The textbook picture of celiac is chronic diarrhea, bloating, gas, and weight loss. Many people never get that picture. Celiac frequently presents outside the gut, and those extra-intestinal signs are easy to chase down separate paths for years. According to the National Institute of Diabetes and Digestive and Kidney Diseases, adults with celiac can have iron-deficiency anemia, fatigue, joint or bone pain, headaches, balance problems, peripheral neuropathy (tingling or numbness in the hands and feet), depression or anxiety, mouth ulcers, an itchy blistering rash called dermatitis herpetiformis, infertility, and repeated miscarriages.

Iron-deficiency anemia is the signal to watch. In a small case series of Black patients with celiac disease at a major center, only two of nine presented with diarrhea, while three presented with iron-deficiency anemia. When the small intestine is damaged, it cannot absorb iron, so anemia that does not respond to oral iron supplements is a red flag for undiagnosed celiac. If you are already working through unexplained anemia, our guide to iron-deficiency anemia in Black women covers the workup that should include a celiac check.

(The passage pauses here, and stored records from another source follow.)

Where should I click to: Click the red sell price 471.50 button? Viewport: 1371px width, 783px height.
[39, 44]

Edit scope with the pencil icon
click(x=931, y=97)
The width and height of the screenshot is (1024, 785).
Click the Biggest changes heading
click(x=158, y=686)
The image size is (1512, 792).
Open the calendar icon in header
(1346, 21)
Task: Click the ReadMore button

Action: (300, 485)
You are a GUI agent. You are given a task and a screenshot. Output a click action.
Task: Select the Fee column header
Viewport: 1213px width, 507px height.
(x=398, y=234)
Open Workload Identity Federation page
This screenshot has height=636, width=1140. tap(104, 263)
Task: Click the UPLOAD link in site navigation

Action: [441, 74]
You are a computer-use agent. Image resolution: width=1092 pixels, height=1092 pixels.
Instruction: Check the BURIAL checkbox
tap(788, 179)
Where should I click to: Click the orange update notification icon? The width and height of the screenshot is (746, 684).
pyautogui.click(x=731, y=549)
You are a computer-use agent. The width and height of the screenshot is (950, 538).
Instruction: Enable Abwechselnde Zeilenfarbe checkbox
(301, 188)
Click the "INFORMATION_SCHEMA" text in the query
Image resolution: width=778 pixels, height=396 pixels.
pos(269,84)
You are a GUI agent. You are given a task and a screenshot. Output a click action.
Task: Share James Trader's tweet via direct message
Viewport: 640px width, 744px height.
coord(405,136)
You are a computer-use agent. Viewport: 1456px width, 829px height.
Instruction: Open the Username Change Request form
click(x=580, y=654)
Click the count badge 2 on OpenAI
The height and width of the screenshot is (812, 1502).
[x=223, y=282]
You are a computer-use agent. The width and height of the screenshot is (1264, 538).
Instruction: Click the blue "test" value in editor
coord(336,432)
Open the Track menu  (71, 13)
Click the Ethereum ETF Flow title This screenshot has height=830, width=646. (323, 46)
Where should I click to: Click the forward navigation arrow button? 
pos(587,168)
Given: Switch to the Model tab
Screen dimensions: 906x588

Celiac is also routinely mistaken for irritable bowel syndrome. Both cause bloating, cramping, and changed bowel habits, and a patient can carry an IBS label for years while the real problem is gluten damaging the intestine. If you have been told you have IBS but iron, fatigue, or nutrient problems keep coming back, celiac testing is reasonable to request.

Testing starts with blood. The American College of Gastroenterology recommends a tissue transglutaminase IgA antibody (tTG-IgA) test along with a total IgA level. The total IgA matters because some people make too little IgA, which can make the celiac antibody test read falsely negative. If the blood test is positive, the next step is usually an upper endoscopy, where a gastroenterologist takes several small samples from the duodenum to look for the intestinal damage that confirms celiac disease. Because the damage can be patchy, the guideline calls for four or more biopsy samples.

There is one detail that matters more for Black patients. A 2024 study from a tertiary center in the southeastern United States found that among patients with biopsy-confirmed celiac disease, a large share of Black patients had a tissue transglutaminase IgA result within the normal range, meaning the standard blood test missed the disease even though the biopsy proved it. A negative celiac antibody test does not rule out celiac disease. If your symptoms point to celiac and your blood test is normal, ask whether endoscopy and biopsy are still warranted.

The most common testing mistake is going gluten-free first. Both the blood test and the biopsy depend on the immune reaction that gluten triggers. If you stop eating gluten before you are tested, the antibodies fall and the intestine starts to heal, so the tests can come back normal even when you have celiac disease. Keep eating gluten until your clinician tells you the testing is complete.

The only treatment for celiac disease is a strict gluten-free diet, followed for life. There is no pill. Cutting out wheat, barley, and rye lets the small intestine heal in most people and stops the ongoing damage, and many people feel better within days to weeks. Gluten hides in places people do not expect, including soy sauce, many soups, salad dressings, seasoning blends, and some medications, so working with a dietitian who knows celiac disease helps the diet actually stick. A small group of people have refractory celiac disease, where the intestine stays damaged despite a strict gluten-free diet, and that needs specialist care.

Start with your primary care clinician and ask directly for celiac serology, a tTG-IgA with a total IgA, especially if you have unexplained iron-deficiency anemia. If the result is positive, or if your symptoms are strong and the blood test is normal, you will need a gastroenterologist for endoscopy and biopsy. You can find a Black or Black-serving gastroenterologist in our directory who will take your symptoms seriously and test rather than assume. Bring a short written list of your symptoms and your iron history to the visit, and ask the question plainly: should I be tested for celiac disease before I change my diet?